En pillant le sable, ils nous ont fait perdre 35 km de plage depuis 2000,Les brigands des temps modernes

En pillant le sable, ils nous ont fait perdre 35 km de plage depuis 2000,Les brigands des temps modernes

Avec un camion et un bon pactole financier on peut faire de bonnes affaires en Algérie. Il suffit d’extraire le sable de mer et de le revendre à bon prix comme matériau de construction.

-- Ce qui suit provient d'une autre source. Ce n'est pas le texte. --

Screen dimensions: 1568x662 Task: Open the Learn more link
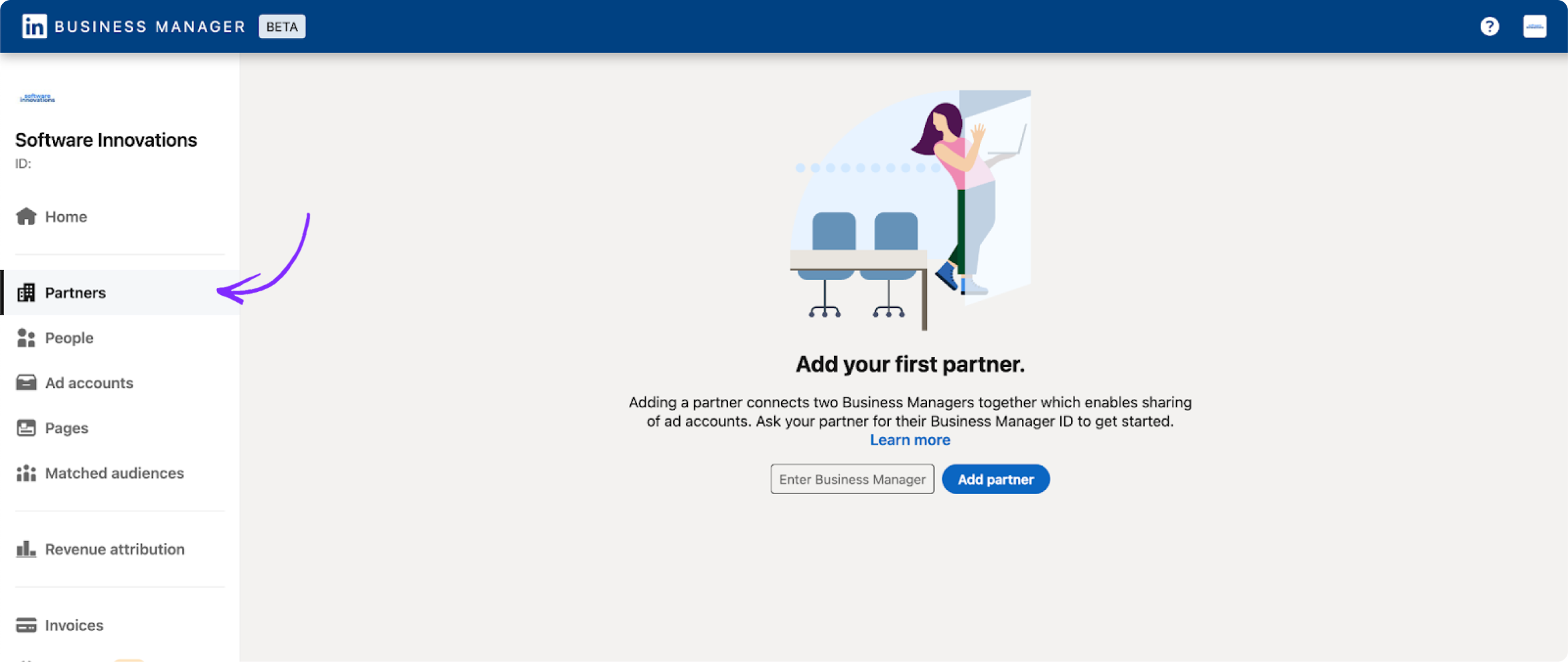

L’extraction frauduleuse du sable de mer a pris une ampleur inquiétante en Algérie au cours de ces cinq dernières années. Si l’Etat ne réagit pas fermement et rapidement, les conséquences risquent d’être dramatiques et irrémédiables. La sonnette d’alarme a été d’abord tirée par le président du Comité national des marins pêcheurs (Cnmp), affilié à l’Union générale des commerçants et artisans algériens (Ugcaa), lors d’une conférence de presse. «Si on ne prend pas les mesures nécessaires pour arrêter cette mascarade, on ira droit vers la catastrophe marine», a-t-il averti. Il a évoqué le phénomène qui détruit l’écosystème et, par ricochet, porte préjudice à l’économie nationale, en l’occurrence l’extraction de sable des plages. «Depuis l’année 2000, on a perdu 35 km de plage à cause du vol de sable de littoral», affirme-t-il. En un mot, la situation est de nature à provoquer un désastre écologique. Selon des associations de défense de la nature, cette activité, à la limite de la légalité, a englouti chaque année plus de 370 000 mètres cubes de sable. «Les plages du littoral algérien sont condamnées à mourir de dessèchement», estiment les défenseurs de l’environnement.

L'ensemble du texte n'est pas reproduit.